Practice 2: Bored Walking

Take a 15 to 20 minute walk without any audio — no music, no podcasts, no phone calls. Just walk and let your mind do whatever it wants. This is a mobile boredom tolerance exercise that also produces the creative and reflective benefits described in the evening walk guide.

Practice 3: Bored Commuting

If you drive or take public transit, try one commute per week without audio. Sit with the silence (or the ambient noise of the train). Your brain will protest initially, then settle, and often produce interesting thoughts and connections that audio consumption would have prevented.

Practice 4: Bored Breaks

During work breaks, resist the urge to check your phone or browse the internet. Instead, stare out the window, drink your coffee slowly, stretch, or simply sit. A five-minute break with no stimulation is more restorative than a five-minute break spent scrolling social media, because the scroll keeps your brain in stimulation-seeking mode rather than allowing it to rest.

The Connection to Deep Work

Boredom tolerance directly enables deep work. A deep work session requires you to sit with a single task for 60 to 120 minutes, during which the task will inevitably have boring, frustrating, or difficult stretches. If your boredom tolerance is low, those stretches will trigger the urge to check email, open a new tab, or pick up your phone.

As your boredom tolerance increases, you can sit through the dull stretches without seeking escape. The dull stretches are often where the breakthrough happens — the paragraph that was hard to write leads to the insight that makes the whole section work. The debugging session that was tedious reveals the elegant solution. You only reach these breakthroughs if you stay with the task through the boring part.

Boredom as a Creative Resource

Neuroscience research shows that boredom activates the “default mode network” — the brain regions responsible for self-reflection, planning, creative thinking, and imagination. When you are not processing external stimulation, your brain starts making connections between unrelated ideas, revisiting unsolved problems, and generating novel thoughts.

This is why your best ideas often come in the shower, on a walk, or right before sleep — moments when external stimulation is low and the default mode network is active. If you fill every quiet moment with phone stimulation, you suppress the default mode network and lose access to the creative thinking it produces.

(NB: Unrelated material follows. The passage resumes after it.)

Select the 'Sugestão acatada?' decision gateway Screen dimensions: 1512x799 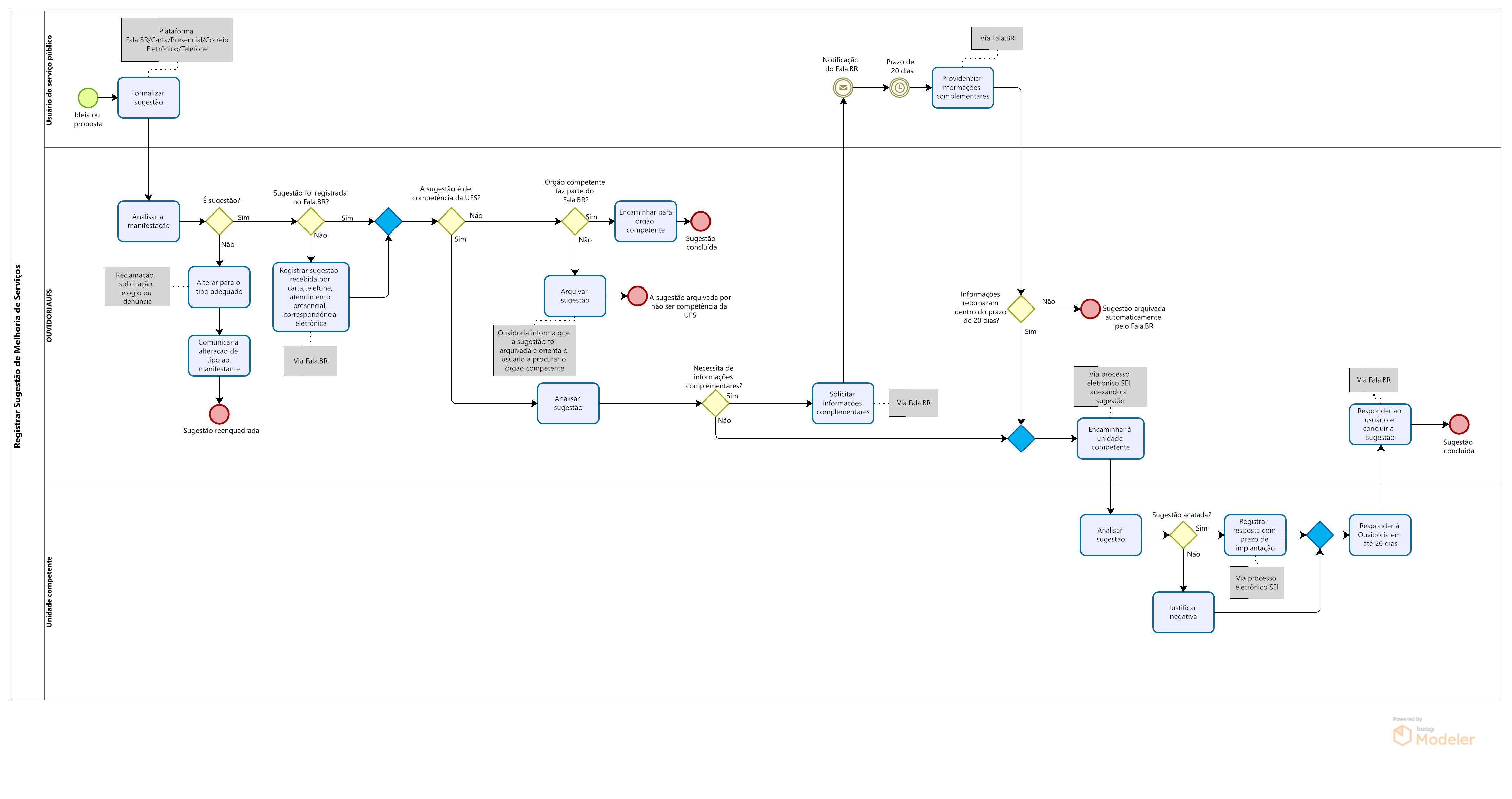[1183, 535]
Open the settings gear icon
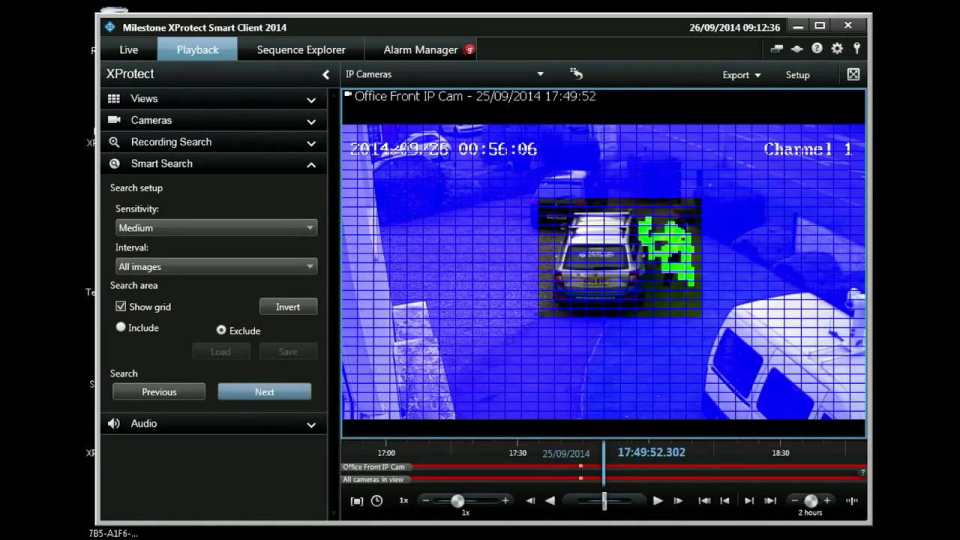This screenshot has height=540, width=960. (837, 49)
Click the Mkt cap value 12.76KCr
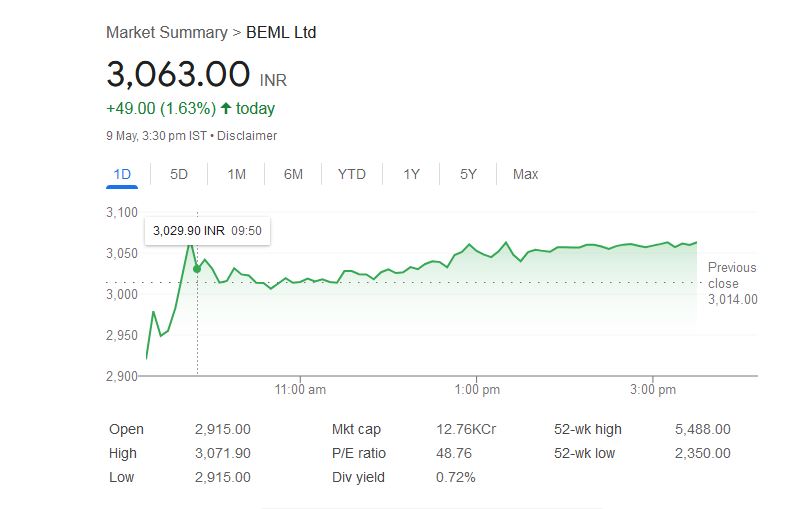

Morning journaling works partly because it happens during a low-stimulation period (before you have consumed anyone else’s content). Screen-free mornings work partly because they protect the default mode network’s activity during the transition from sleep to wakefulness.

The Daily Practice

Boredom tolerance is a skill that develops with practice, similar to how physical fitness develops with exercise. Each time you sit with boredom without seeking stimulation, you strengthen your capacity for sustained focus.

Start with one boredom practice per day — a phone-free wait, a silent walk, a stimulation-free break. After two weeks, add a second daily practice. Within a month, you will notice that your capacity for focused work has increased and that the compulsive urge to check your phone has weakened.

The world is designed to prevent you from being bored. Choosing boredom deliberately is an act of rebellion that pays dividends in focus, creativity, and deep satisfaction with your work.